It seems to me that there is a massive miscalculation at the heart of the XFL that has nothing to do with the many things that are wrong with NFL football, and it starts with this: In wrestling the violence is fake, while in football it's very, very real. The last American Medical Association report I saw listed football at any organized level as much more dangerous in terms of serious injuries per thousand participants than boxing. Football isn't showbiz to the men who play it, no matter how much technique is used to market it. All the cleavage and overhead cams (a terrific idea, actually) aren't going to keep these out-of-shape, past-their-prime and never-had-a-prime players from getting wracked. In fact, they're going to contribute to it.

The big changes the XFL has made in the game, namely no fair catches on punt returns and allowing bump-and-run tactics on receivers downfield are geared toward creating more entertainment -- i.e., nasty collisions. That's what's wrong with the game, according to the XFL: not that it stresses brute strength over conditioning and stamina, or that coaches are smothering the game with their conservatism. The problem is that it's not violent enough. Or dumb enough. Of course, what's really wrong with pro football is something that every fan acknowledges but that not even the XFL dares to admit: There are too damn many commercials interrupting the action.

An awful lot of time and energy is wasted on sports pages these days discussing phony issues that really have nothing to do with sports. The Ray Lewis controversy comes under the heading of the criminal justice system, not football. Whether Dennis Miller will bring a new audience to "Monday Night Football" is of primary interest to the entertainment press, not to sports fans. (After all the talk, talk, talk about it, the "Monday Night" ratings didn't go up at all.) The XFL is another of these non-issues that will cease to interest anyone when the NBA playoffs, the NCAA Tournament and the baseball season arrive. Good sport drives out bad; it's a law that I've now seen applied in three previous incarnations of alternative pro football leagues. And it doesn't take an Aristotle to see that we've lived through this before.

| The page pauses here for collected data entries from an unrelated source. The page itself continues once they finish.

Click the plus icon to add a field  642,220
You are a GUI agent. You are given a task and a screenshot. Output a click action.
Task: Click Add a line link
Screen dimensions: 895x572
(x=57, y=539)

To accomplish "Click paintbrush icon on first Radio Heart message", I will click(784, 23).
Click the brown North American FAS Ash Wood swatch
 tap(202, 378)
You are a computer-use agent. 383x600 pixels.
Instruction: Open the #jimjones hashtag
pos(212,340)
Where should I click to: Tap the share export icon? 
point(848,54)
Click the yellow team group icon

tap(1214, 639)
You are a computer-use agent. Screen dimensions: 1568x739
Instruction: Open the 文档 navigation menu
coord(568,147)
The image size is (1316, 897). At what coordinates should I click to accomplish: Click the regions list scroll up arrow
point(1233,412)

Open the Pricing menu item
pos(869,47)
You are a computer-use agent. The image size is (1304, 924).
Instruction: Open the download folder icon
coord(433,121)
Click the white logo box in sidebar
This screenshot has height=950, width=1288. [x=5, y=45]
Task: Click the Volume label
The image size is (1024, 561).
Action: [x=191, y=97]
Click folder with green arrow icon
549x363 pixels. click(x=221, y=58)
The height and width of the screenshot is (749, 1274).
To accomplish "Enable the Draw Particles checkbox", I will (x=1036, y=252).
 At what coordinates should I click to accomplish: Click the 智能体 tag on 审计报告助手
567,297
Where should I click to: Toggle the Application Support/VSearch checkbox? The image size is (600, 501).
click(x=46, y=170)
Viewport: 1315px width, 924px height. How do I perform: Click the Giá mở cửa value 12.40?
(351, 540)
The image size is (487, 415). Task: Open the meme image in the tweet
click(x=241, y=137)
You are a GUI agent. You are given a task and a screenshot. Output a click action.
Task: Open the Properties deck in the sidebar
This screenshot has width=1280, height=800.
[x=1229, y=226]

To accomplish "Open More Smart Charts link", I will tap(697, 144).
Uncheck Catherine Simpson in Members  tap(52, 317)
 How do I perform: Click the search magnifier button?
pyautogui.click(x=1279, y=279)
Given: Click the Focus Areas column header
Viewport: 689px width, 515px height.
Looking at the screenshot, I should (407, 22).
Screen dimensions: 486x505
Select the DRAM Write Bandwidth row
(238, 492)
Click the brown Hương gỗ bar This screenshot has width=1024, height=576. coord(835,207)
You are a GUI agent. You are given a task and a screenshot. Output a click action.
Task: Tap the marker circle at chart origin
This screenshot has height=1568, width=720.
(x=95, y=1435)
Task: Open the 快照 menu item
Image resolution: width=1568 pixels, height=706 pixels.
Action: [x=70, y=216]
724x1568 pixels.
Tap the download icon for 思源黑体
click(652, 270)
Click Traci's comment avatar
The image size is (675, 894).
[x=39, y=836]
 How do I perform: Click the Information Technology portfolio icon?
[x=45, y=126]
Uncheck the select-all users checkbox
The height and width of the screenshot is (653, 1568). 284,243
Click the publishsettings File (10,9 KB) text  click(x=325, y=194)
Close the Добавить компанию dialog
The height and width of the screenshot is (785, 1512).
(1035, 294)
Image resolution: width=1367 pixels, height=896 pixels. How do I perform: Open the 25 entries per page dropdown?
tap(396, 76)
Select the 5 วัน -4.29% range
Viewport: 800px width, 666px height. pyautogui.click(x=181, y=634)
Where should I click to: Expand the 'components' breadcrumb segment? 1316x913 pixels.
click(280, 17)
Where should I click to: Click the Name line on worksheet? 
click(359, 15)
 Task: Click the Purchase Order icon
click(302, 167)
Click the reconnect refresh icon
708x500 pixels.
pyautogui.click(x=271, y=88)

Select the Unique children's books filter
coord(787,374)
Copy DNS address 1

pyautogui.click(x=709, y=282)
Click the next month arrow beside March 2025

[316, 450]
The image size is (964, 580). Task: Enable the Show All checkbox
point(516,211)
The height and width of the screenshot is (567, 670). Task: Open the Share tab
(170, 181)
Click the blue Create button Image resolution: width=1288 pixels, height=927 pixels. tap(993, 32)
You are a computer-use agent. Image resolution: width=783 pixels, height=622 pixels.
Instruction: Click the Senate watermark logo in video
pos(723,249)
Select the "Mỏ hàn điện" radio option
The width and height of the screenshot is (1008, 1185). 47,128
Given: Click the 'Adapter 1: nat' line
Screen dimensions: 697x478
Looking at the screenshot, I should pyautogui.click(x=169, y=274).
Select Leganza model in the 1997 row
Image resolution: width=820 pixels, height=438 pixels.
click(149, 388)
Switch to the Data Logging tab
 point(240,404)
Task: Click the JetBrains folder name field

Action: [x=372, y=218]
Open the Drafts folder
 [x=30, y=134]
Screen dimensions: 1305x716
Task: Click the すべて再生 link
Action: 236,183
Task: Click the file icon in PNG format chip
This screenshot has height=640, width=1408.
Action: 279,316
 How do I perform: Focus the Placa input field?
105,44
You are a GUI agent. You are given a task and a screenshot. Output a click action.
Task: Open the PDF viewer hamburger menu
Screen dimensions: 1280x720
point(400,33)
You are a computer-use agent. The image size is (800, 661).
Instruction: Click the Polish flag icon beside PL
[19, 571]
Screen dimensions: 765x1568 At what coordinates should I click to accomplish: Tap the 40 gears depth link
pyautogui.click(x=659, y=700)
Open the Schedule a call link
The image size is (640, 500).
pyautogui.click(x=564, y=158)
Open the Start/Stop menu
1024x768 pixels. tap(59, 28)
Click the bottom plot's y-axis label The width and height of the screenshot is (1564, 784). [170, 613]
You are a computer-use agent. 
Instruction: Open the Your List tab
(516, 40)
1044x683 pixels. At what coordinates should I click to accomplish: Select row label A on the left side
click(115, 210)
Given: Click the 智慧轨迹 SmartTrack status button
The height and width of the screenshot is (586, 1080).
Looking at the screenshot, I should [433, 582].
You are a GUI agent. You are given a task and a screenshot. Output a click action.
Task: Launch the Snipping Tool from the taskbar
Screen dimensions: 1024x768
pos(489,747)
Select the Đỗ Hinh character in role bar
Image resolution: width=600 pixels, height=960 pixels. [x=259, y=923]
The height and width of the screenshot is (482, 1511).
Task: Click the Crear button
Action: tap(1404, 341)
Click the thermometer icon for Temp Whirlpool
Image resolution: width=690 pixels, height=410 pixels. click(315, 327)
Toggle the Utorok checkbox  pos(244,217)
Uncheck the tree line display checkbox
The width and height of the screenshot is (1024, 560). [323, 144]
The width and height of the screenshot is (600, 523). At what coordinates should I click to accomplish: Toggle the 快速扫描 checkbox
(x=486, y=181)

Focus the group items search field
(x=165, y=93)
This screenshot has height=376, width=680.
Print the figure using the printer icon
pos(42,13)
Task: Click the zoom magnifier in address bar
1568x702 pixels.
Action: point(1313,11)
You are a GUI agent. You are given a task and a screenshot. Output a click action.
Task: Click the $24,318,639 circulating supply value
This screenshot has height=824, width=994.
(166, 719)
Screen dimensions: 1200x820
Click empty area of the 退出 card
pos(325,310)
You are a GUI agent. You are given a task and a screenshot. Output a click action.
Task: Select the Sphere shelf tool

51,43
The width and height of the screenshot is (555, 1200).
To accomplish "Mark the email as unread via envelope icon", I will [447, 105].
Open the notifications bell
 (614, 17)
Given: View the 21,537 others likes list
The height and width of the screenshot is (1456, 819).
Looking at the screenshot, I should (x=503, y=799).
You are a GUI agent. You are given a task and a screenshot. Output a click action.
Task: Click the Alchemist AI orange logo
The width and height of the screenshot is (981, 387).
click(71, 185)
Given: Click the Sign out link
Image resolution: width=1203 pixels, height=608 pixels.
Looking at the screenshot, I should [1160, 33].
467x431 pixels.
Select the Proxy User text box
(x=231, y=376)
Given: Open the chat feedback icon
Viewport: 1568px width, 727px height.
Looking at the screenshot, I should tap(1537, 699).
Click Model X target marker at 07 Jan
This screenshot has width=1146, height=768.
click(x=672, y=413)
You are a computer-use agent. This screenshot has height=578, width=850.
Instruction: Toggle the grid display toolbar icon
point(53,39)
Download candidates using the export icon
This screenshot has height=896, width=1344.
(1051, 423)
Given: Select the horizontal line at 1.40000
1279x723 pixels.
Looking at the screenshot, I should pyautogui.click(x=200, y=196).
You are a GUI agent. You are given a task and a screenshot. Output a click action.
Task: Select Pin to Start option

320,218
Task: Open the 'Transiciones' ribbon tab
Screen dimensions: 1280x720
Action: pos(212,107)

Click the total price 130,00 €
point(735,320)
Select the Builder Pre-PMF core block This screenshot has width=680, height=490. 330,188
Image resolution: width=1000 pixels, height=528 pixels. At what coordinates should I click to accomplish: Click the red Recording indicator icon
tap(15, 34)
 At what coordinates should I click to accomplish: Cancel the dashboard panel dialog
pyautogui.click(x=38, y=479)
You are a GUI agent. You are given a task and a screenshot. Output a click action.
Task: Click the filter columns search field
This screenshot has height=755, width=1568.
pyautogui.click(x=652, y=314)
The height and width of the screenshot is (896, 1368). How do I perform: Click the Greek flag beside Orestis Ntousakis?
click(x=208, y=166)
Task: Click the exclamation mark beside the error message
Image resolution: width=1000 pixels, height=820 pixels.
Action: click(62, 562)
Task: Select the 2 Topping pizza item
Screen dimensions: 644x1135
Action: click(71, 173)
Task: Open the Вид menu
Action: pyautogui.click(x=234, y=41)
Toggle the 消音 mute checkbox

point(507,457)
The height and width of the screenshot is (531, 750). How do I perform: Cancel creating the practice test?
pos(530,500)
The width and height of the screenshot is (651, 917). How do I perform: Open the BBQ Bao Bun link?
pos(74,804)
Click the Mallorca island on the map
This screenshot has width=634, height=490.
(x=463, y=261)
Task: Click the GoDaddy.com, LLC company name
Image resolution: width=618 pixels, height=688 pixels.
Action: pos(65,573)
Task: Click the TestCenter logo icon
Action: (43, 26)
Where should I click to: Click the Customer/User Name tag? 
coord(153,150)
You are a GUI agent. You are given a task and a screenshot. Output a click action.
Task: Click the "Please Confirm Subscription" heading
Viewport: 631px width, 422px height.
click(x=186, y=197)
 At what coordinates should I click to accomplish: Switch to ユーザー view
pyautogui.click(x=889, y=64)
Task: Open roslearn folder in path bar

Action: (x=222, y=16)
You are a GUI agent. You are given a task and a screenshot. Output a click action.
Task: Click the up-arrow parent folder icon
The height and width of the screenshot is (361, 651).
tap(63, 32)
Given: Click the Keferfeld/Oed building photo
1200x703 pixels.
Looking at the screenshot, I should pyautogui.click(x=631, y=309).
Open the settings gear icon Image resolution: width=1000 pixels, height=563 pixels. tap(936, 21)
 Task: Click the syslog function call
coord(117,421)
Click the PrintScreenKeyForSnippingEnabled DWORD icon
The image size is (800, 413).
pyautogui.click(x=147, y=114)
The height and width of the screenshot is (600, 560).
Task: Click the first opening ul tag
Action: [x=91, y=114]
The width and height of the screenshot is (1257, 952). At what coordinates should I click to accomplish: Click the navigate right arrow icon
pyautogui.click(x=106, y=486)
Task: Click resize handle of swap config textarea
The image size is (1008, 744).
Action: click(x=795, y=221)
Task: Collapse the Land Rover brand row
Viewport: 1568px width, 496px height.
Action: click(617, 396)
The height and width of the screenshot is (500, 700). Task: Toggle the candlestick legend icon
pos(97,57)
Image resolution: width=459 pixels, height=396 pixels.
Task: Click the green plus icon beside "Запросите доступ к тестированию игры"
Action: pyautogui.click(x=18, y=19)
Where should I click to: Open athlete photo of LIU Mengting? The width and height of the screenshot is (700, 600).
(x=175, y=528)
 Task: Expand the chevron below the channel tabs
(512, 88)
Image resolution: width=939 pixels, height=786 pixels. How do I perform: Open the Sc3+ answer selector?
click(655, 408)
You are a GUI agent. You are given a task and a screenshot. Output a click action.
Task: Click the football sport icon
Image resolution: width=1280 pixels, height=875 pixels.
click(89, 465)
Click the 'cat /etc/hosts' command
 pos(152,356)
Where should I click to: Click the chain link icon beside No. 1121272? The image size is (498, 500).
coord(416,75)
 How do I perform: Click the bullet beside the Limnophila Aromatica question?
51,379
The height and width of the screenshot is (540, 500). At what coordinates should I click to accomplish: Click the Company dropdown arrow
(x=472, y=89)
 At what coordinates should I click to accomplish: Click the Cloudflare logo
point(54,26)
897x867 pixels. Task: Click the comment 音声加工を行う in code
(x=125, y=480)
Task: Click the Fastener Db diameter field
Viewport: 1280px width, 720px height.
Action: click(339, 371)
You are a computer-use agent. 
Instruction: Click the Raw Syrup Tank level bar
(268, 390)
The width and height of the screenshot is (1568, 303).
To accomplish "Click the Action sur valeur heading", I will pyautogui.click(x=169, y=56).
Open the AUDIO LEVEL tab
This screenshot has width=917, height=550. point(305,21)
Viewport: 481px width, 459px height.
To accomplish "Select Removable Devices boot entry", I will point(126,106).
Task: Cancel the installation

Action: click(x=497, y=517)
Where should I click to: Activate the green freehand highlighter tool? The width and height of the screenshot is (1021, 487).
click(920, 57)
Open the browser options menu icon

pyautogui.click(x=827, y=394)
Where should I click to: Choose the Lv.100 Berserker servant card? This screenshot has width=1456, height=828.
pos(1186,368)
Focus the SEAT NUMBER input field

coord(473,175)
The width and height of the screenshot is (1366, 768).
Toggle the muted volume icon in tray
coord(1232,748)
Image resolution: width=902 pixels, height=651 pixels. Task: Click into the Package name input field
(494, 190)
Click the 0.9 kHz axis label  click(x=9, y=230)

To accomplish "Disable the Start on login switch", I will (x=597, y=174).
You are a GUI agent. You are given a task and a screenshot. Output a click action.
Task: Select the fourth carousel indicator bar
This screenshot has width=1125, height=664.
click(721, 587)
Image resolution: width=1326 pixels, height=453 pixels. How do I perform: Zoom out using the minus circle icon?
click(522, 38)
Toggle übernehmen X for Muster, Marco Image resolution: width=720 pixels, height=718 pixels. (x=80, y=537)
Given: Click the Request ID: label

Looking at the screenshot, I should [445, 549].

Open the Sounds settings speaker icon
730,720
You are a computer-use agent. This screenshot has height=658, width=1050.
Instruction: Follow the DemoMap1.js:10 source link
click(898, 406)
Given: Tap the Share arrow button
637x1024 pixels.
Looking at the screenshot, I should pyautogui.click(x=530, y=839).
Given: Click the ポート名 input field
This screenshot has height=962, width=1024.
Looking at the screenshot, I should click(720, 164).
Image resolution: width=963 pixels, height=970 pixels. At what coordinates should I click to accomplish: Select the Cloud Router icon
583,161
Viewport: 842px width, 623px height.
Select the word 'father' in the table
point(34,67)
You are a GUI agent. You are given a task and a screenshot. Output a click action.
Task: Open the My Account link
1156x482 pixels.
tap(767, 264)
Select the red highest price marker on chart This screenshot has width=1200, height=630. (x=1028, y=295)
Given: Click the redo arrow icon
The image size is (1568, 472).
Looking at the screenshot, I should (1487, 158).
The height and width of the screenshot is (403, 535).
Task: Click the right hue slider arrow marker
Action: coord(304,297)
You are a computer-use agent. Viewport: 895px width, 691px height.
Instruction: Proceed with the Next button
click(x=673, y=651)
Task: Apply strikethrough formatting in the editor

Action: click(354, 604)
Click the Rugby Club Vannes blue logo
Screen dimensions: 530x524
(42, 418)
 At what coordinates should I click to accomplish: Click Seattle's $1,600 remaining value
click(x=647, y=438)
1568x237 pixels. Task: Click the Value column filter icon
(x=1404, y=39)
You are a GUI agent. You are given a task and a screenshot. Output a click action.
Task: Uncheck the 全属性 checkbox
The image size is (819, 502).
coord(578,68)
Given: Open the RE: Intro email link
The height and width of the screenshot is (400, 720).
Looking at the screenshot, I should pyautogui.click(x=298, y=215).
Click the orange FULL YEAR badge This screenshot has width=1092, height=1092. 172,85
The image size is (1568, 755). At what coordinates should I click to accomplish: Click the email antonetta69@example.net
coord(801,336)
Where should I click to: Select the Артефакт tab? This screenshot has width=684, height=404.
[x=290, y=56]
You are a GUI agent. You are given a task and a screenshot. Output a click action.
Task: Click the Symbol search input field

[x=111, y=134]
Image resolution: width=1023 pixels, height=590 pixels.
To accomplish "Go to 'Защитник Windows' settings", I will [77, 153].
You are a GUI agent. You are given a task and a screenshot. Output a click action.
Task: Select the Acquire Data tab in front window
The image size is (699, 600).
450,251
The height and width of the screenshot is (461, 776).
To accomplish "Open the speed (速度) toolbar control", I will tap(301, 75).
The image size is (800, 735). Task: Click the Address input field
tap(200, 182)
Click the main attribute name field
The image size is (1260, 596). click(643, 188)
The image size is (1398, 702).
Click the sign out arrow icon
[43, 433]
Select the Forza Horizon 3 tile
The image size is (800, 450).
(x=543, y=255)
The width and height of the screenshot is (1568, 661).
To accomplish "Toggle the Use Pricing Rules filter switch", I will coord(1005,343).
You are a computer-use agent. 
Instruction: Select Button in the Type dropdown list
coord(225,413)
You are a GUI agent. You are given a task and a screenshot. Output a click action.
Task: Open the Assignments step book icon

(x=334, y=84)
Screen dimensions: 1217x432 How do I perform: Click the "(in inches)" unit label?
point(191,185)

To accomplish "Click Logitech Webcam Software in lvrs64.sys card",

I do have one piece of advice for Vince McMahon: Don't wait till the ratings sag. Sign up Andrew Dice Clay as an announcer, NOW.

- - - - - - - - - - - -

I believe in miracles, but ...

I wanted to be able to say something nice about the current HBO production about the 1980 U.S. Olympic hockey team, if only because HBO, over the past several years, has consistently delivered the finest sports documentaries around. The best I can say for "Do You Believe In Miracles?" is that it did not completely destroy my faith in free speech.

The idea that a hockey game had any impact at all on American attitudes about anything has always struck me as a sportswriter's conceit, but the claims made in "Miracles" go way beyond silly to offensive. "In the '70's," intones a narrator's voice, "when a darkness seemed to hang over the nation ... no one could have predicted how important a single hockey game would be to a nation that seemed to be losing its self-esteem."

I swear, I'm not making this up.

"It might have been," chirps another voice just insipid enough to be Jim Lampley's, "the all-time low point for American self-esteem." One wants to cut in with "Do Fort Sumter and Pearl Harbor ring a bell?" "It was," drones yet another, in defiance of Jesse Owens, Joe Louis and Muhammad Ali, "the greatest sports moment of the 20th century."

I don't know about you, but the 1980 victory of the U.S. hockey team over the Soviets made a break in my afternoon and no more. The idea that it "raised our spirits because we were powerless to stop the Soviets in Afghanistan" makes about as much sense as saying the Russians' upset in basketball in 1972 made them feel better about Vietnam. The people who wrote this -- and I'm going to be kind and leave out names -- deserve to be horsewhipped.